Yasser Arafat’s diminishing standing and credibility among Palestinians was highlighted on May 13, when he was forced to cancel a visit to the devastated Jenin refugee camp because of fears for his life. Some Arafat aides said that they were worried about heckling, others that there were timing difficulties because previous engagements had over-run, but the reality was that, a few hours before his scheduled visit, the makeshift platform amidst the ruins of the camp from which he was due to speak was torched by parties unknown.
The cancellation of the visit was a major setback for Arafat, because it had been eagerly awaited by the international media as an opportunity for Arafat to be seen, photographed and filmed in the middle of the destruction wrought by Israel’s military machine last month, while he was holed up in his besieged headquarters in Ramallah.
The cancellation of the Jenin camp visit overshadowed a tour in which Arafat travelled from Ramallah by a Jordanian military helicopter – his own have been destroyed by the Israelis – to Bethlehem, Nablus and Jenin town. In Bethlehem, he visited the Church of the Nativity, just three days after Israel lifted a siege of it following an agreement by which 13 mujahideen were exiled to Cyprus. This agreement, and the earlier one which secured his own release, by which six Palestinians accused of the assassination of the Israeli tourist minister have been handed over to US and British troops for imprisonment, have both caused widespread anger among Palestinians.
In Bethlehem, Nablus and Jenin, he also visited sites where Israeli troops have caused massive damage during their military offensive against the Palestinians. While supporters welcomed him in all three places, however, their welcome was far more muted than had been anticipated.
The evidence of Arafat’s declining popularity and standing is bad news for Arafat, but may be welcome elsewhere. Some Israelis have long since decided to try to get rid of him, in the hope that he can be replaced by a more pliable and cooperative successor. Washington also has decided to target him for criticism, demanding the reform of the Palestinian Authority’s political structures and processes, apparently thinking that more open and accountable government-something Arafat has been reluctant to concede- would be more cooperative.
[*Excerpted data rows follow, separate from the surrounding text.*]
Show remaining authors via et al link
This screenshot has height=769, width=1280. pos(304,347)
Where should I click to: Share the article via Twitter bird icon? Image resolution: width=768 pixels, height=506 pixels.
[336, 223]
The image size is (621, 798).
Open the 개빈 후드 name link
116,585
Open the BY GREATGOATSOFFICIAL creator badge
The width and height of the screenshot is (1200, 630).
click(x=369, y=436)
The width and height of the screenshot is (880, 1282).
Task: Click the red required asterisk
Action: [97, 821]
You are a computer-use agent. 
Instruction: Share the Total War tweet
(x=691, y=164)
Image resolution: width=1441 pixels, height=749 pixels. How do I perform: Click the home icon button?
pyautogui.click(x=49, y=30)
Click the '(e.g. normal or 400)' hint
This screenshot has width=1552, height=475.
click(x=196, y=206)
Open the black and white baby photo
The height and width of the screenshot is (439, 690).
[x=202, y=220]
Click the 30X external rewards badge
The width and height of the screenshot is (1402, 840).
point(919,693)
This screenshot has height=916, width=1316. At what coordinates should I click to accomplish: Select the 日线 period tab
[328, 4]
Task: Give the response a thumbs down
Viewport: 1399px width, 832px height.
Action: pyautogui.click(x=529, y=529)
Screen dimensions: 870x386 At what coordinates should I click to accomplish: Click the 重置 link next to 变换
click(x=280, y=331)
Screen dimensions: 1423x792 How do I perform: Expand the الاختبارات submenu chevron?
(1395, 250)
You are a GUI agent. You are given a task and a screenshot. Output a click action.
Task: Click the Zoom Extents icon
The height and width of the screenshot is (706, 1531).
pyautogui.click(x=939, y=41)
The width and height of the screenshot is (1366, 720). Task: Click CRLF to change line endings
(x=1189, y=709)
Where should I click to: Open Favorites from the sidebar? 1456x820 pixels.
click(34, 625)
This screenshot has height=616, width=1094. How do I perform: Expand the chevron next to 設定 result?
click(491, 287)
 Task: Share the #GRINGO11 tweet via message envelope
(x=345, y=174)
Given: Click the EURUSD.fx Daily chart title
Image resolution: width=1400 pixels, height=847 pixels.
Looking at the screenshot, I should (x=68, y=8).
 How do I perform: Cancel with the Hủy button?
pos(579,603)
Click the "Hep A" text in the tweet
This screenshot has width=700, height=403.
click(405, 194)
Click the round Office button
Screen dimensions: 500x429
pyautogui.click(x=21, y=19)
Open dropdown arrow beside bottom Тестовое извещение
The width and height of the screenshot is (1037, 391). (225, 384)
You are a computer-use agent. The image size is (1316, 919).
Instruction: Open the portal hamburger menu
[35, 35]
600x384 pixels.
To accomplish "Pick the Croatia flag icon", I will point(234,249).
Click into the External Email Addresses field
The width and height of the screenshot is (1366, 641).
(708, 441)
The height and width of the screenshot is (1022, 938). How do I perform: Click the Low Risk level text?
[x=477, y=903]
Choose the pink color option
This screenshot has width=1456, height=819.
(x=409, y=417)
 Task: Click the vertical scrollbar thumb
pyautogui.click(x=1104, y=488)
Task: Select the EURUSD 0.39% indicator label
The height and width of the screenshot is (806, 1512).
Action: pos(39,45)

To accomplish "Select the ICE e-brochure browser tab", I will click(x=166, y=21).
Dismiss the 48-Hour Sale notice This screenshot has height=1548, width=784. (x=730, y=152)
This demand has also been backed by Sharon.
Sharon and his backers in Washington are reported to believe that a different PA, which is less corrupt and more effective in government, would be more pliable and cooperative. This argument they present as saying that such a Palestinian regime would be easier to work with. What they mean, of course, is that it would be easier to control.
The Israeli media has reported that Sharon’s recent talks with Bush were dominated by this issue, and that he came back from Washington with two major agreements. The first was that the PA in its present form should be dismantled, to be replaced with a more democratic order, and the second is that all negotiations with the Palestinians should be put off until this process is completed.
This is the thinnest possible cover for suspending the peace process until Israel’s aims in Palestinian areas are achieved. Although some continue to talk of the ethnic cleansing of all Palestinians and their transfer to Jordan – a process now being widely touted in Washington – most Israelis and Americans probably realize that this is not realistic. An alternative would be to place the Palestinians under the rule of a puppet regime, as was attempted by the Oslo process.
This approach failed because of Israel’s determination to maintain absolute control and to continue to expand its settlements, in the hope of pushing the Palestinians out. Now it is apparently being tried again.
It is, however, no likelier to succeed this time round than the last. The Palestinians are unhappy with the rule of Arafat and his cronies, and are also interested in political reform and better government, but they know that any regime that the Israelis and the West approve of will not be working for their interests. The parties that are receiving their support – Hamas and Islamic Jihad – are the ones that are determined to resist zionist plans by any means necessary, and are willing to fight to do so.
Mr. Iqbal Siddiqui is Editor of Crescent International and Research Fellow at the Institute of Islamic Contemporary Thought.